Somado a isso, o cenário educacional não é dos melhores: os anos de 2020 e 2021 tiveram os maiores índices de evasão de alunos do ensino superior privado no Brasil. O número, uma consequência direta da pandemia, é o maior da história do país. Já as universidades públicas do país tiveram queda de 18,8% no número de estudantes que conseguiram concluir a graduação em 2020.
Já a evasão escolar de crianças e adolescentes aumentou 171% no segundo trimestre de 2021, em comparação a 2019, segundo o relatório da organização Todos Pela Educação com dados da Pesquisa Nacional por Amostra de Domicílios Contínua (PNAD Contínua).

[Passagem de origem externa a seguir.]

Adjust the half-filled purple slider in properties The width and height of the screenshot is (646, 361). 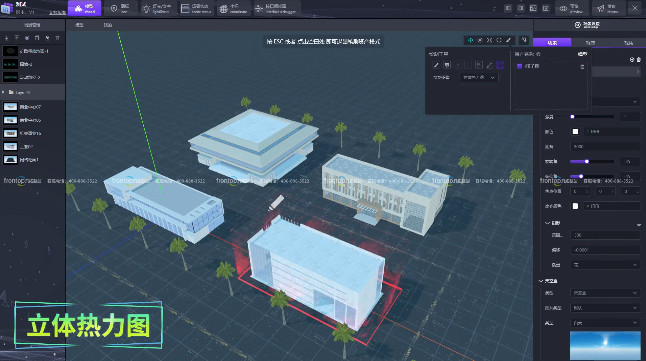592,161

O mercado tech vem crescendo cada vez mais desde o início dos anos 2000
Poucos profissionais, muita demanda?
Se por um lado, o cenário não parece bom, por outro, o caminho é mais brilhante. Isso porque já não é mais novidade para ninguém que o mercado tech vem crescendo cada vez mais desde o início dos anos 2000 com as constantes mudanças na área de inovação. E isso vale até para o período pandêmico: a procura por profissionais de tecnologia cresceu consideravelmente em 2020, com a busca por algumas funções alcançando um aumento de 671%.
- Confira também: 10 empregos do futuro que ainda não têm profissionais preparados
A preocupação atual, no entanto, é que, com a área de tecnologia se desenvolvendo cada vez mais e por ser uma área relativamente nova, faltam profissionais no mercado. Os salários altos e o vasto mercado de trabalho, porém, tem atraído cada vez mais pessoas a buscarem capacitação na área. O que, no futuro, pode gerar um outro problema: muitos profissionais para pouca demanda.
"Sobre o cenário atual, é um fato que o Brasil forma poucas pessoas da área de tecnologia para suas necessidades. Mas nós também formamos poucos engenheiros e médicos para as necessidades do país", Raphael explica.
A saturação do mercado no futuro, no entanto, é pouco provável. “O que vai ditar se vai haver ou não a saturação no mercado é o crescimento do país. Se e o governo apostar no desenvolvimento na área de tecnologia, principalmente da economia do conhecimento, é muito difícil que em um futuro próximo nós tenhamos uma saturação”.
Com a reindustrialização, porém, a expectativa é que as áreas de tecnologia e do segmento industrial caminhem cada vez mais próximas, garantindo a automação e modernização dos processos industriais. Como consequência, segundo Raphael, o mercado deve começar a gerar empregos de mais valor, com salários melhores e maior estabilidade.